The National Alliance on Mental Illness (NAMI) has developed its Family-to-Family Education Program to answer questions such as these. NAMI of the Pee Dee will offer this course in Florence, beginning Aug. 27.
NAMI Family-to-Family is a free, 12-session education program for family, partners, and friends of adults living with mental illness. Participants learn about illnesses such as schizophrenia, bipolar disorder, major depression and other mental health conditions. The course is designed to help all family members better understand mental illness and support their loved one who suffers from it, while maintaining their own well being.
Family-to-Family was designed and written by mental health professionals who have direct experience caring for a relative with mental illness.
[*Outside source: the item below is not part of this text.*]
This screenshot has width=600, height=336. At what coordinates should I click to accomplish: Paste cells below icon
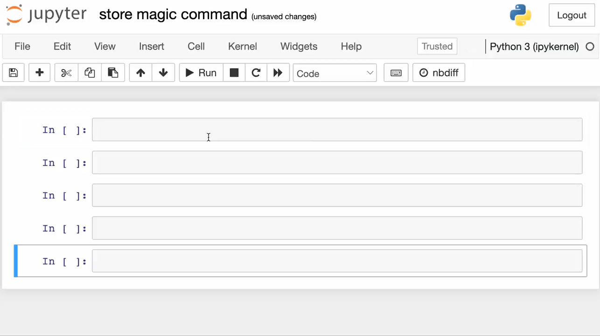pos(113,73)
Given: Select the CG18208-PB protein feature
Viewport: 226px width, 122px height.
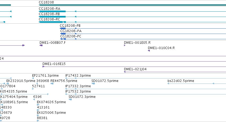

The program is taught by trained teachers who also have a loved one living with mental illness. Class size is limited to facilitate group discussion – typically between 12 and 20 people attend.
“A variety of presentation modes are employed in the sessions,” said Lou Hanna, NAMI of the Pee Dee president. “There’s a mix of lecture and group discussion, with some role-playing type activities which give participants a chance to practice techniques to handle situations they may actually face.”
Materials for the course include class handouts to supplement the lectures and additional readings which students can refer to between sessions. These materials and a binder to put them in are provided free.
Family-to-Family covers the symptoms of the major mental illnesses as well as the medications commonly used to treat these illnesses and the side effects of these medications. Coping skills, handling crisis and relapse, listening and communication techniques, problem solving and limit setting are also taught.
An important aspect of the course is how to provide emotional support by understanding the actual experience of people suffering from mental illness as well as how to recognize and deal with the normal emotional reactions families have to the chronic worry and stress they face. In addition, the course covers how to connect with appropriate community services and community supports. It also stresses the importance of advocating to bring about better mental health services and fight the stigma and discrimination mentally ill persons often face.
Classes will be held Sunday, August 27, Tuesday, September 5, and Sundays, September 10 through November 12. Sunday classes will run from 2:30 to 5 p.m. and the Tuesday class will run from 6 p.m. to 8:30 p.m. All classes will be held at Central United Methodist Church in Florence.